━━ DATA IN THIS EXERCISE ━━

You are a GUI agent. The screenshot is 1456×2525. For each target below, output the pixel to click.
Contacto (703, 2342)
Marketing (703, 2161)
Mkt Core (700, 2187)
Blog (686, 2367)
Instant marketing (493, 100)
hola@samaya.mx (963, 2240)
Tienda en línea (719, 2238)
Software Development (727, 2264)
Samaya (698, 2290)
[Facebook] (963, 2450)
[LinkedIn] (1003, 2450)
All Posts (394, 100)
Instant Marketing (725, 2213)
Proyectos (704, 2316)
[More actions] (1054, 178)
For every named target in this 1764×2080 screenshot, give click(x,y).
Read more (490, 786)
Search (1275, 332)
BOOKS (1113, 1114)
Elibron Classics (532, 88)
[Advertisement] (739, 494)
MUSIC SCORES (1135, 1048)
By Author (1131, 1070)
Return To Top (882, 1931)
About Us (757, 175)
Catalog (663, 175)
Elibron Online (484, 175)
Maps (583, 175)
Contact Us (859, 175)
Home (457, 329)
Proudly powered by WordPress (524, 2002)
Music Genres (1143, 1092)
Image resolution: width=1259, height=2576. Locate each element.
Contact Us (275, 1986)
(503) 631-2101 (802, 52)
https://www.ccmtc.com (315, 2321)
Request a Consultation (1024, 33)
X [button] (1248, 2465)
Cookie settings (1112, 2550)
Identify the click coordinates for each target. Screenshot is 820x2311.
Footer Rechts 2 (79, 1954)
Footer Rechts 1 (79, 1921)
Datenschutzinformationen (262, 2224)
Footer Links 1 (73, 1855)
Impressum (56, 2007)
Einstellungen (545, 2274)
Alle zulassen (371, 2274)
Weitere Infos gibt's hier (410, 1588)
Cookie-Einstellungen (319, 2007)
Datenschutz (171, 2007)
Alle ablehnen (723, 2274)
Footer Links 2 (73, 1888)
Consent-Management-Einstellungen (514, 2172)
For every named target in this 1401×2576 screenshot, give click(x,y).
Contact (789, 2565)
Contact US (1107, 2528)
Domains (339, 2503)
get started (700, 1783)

━━━

After reading the listing, write out every line of it exactly.

● **OUTPUT**
You are a GUI agent. The screenshot is 1456×2525. For each target below, output the pixel to click.
Contacto (703, 2342)
Marketing (703, 2161)
Mkt Core (700, 2187)
Blog (686, 2367)
Instant marketing (493, 100)
hola@samaya.mx (963, 2240)
Tienda en línea (719, 2238)
Software Development (727, 2264)
Samaya (698, 2290)
[Facebook] (963, 2450)
[LinkedIn] (1003, 2450)
All Posts (394, 100)
Instant Marketing (725, 2213)
Proyectos (704, 2316)
[More actions] (1054, 178)
For every named target in this 1764×2080 screenshot, give click(x,y).
Read more (490, 786)
Search (1275, 332)
BOOKS (1113, 1114)
Elibron Classics (532, 88)
[Advertisement] (739, 494)
MUSIC SCORES (1135, 1048)
By Author (1131, 1070)
Return To Top (882, 1931)
About Us (757, 175)
Catalog (663, 175)
Elibron Online (484, 175)
Maps (583, 175)
Contact Us (859, 175)
Home (457, 329)
Proudly powered by WordPress (524, 2002)
Music Genres (1143, 1092)
Image resolution: width=1259, height=2576. Locate each element.
Contact Us (275, 1986)
(503) 631-2101 (802, 52)
https://www.ccmtc.com (315, 2321)
Request a Consultation (1024, 33)
X [button] (1248, 2465)
Cookie settings (1112, 2550)
Identify the click coordinates for each target. Screenshot is 820x2311.
Footer Rechts 2 (79, 1954)
Footer Rechts 1 (79, 1921)
Datenschutzinformationen (262, 2224)
Footer Links 1 (73, 1855)
Impressum (56, 2007)
Einstellungen (545, 2274)
Alle zulassen (371, 2274)
Weitere Infos gibt's hier (410, 1588)
Cookie-Einstellungen (319, 2007)
Datenschutz (171, 2007)
Alle ablehnen (723, 2274)
Footer Links 2 (73, 1888)
Consent-Management-Einstellungen (514, 2172)
For every named target in this 1401×2576 screenshot, give click(x,y).
Contact (789, 2565)
Contact US (1107, 2528)
Domains (339, 2503)
get started (700, 1783)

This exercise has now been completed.